A Wild Region by Kate BuckleyIn Kate Buckley’s “Laurel County,” the speaker addresses an older, maternal figure:

You made a kite for me once, weaving far into the night
a red tailed hawk with scarlet ribbons streaming like entrails
against the gray Kentucky sky.

Here tenderness and violence converge, as they do time and again throughout her debut collection of poems, A Wild Region. These inner portraits of rural people juxtapose the beautiful and terrible in a deceptively straightforward style.

Certainly simple people living close to the land are vulnerable to hardships–black lung, train accidents, difficult pregnancies, and famine. But amidst familial affection, ties of religion, and farmland, there are darker suggestions, of “the things whiskey’ll do to a man,” the story of a husband poisoning his wife, and heartbreak–“the secret of betrayal simply this: / she was there one day, / and then she was not.”
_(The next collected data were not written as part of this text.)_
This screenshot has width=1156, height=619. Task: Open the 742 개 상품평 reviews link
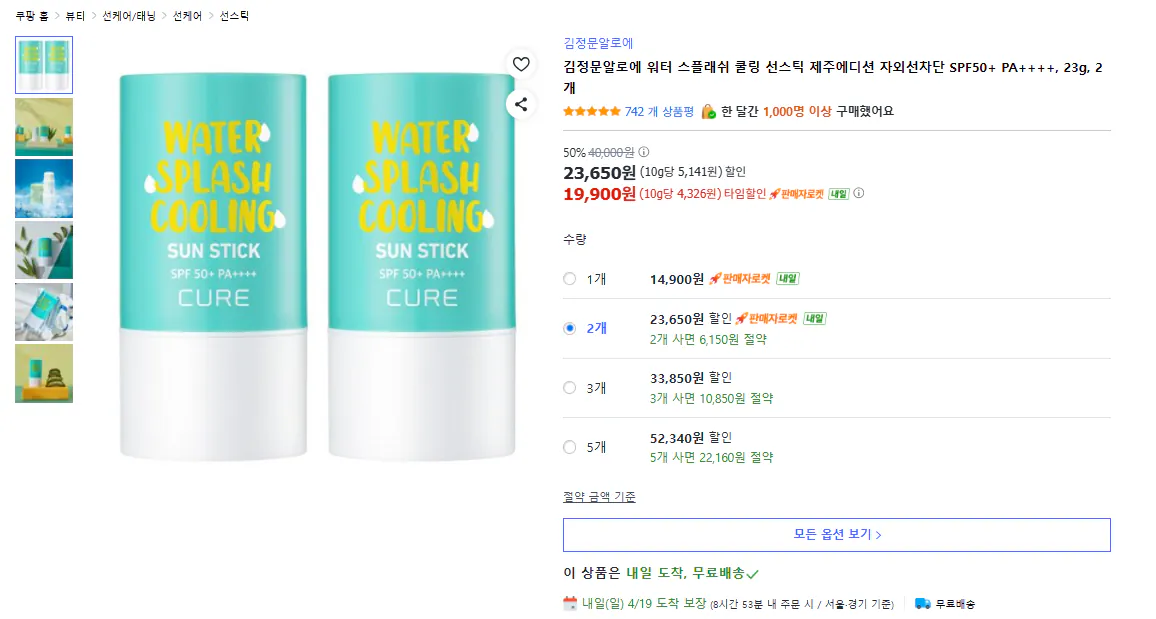click(x=658, y=111)
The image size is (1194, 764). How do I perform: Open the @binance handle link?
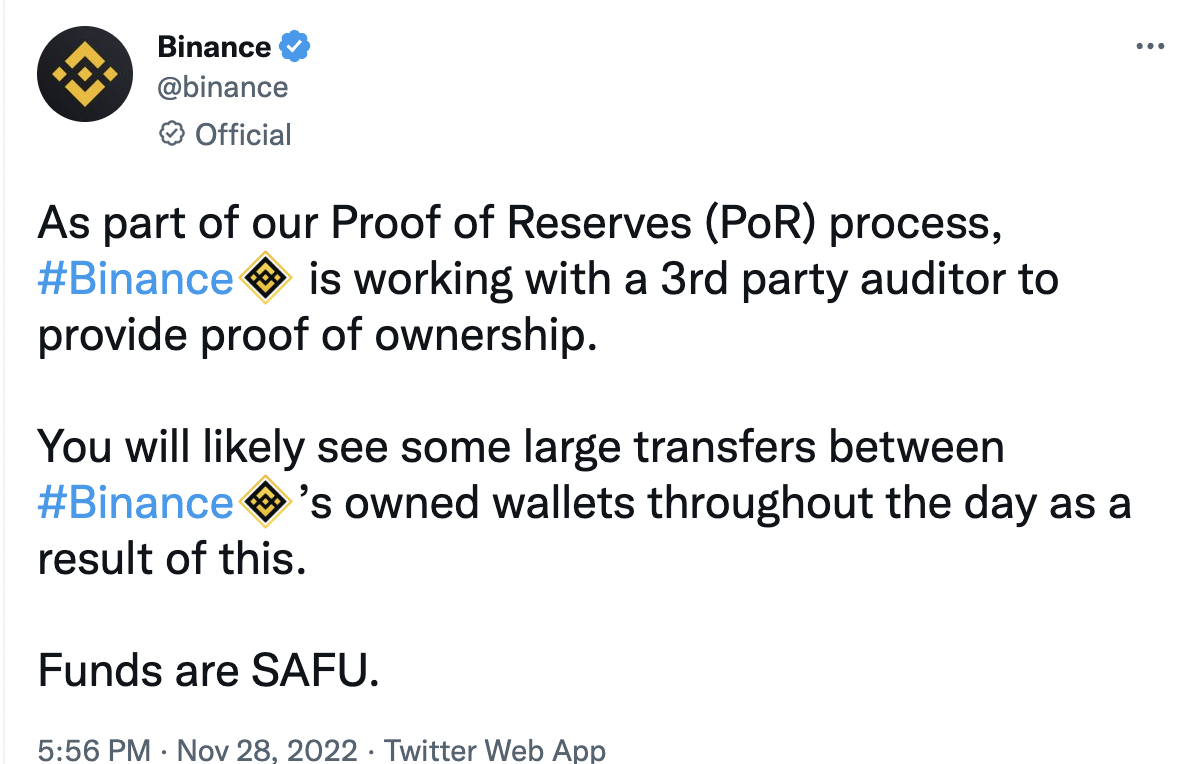(222, 88)
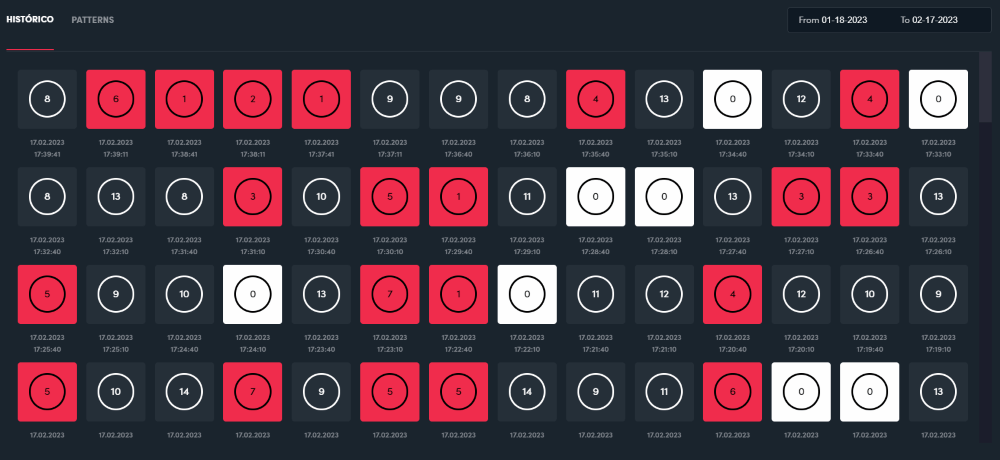Select the 11 tile at 17:29:10
The image size is (1000, 460).
(527, 197)
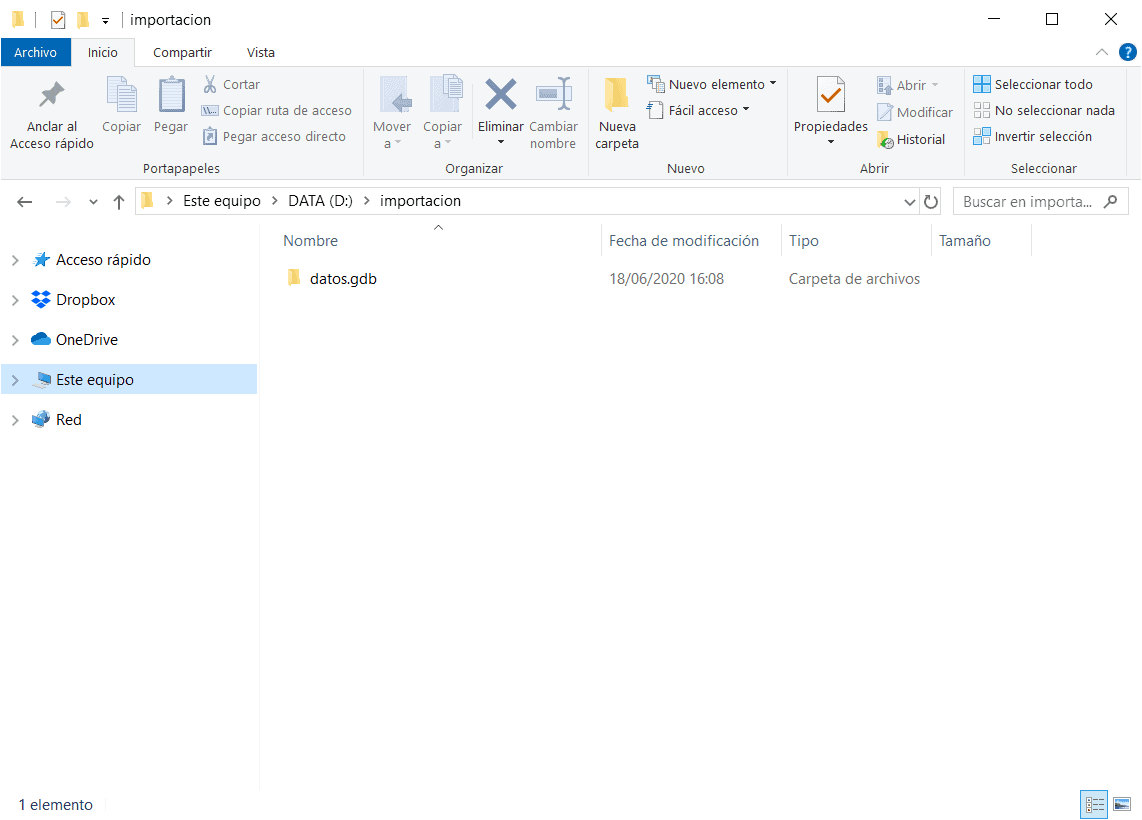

There is a sense of fascination in these poems, of seeking a past that may never be found. In “My Mother’s Closet,” the speaker searches through everything:

I even smelled your stockings, sniffing at the crotches
like a dog, frantic for any trace of you, my eyes raking
their length, wondering at ladders, searching for clues.

This is a book of poems full of clues–clues more satisfying even than answers, since they point us toward the wilder regions of the complex human heart. Like a heady night in the rural South, these poems are sonorous, delicious, and dark–at once comforting and mysterious, wicked and sweet.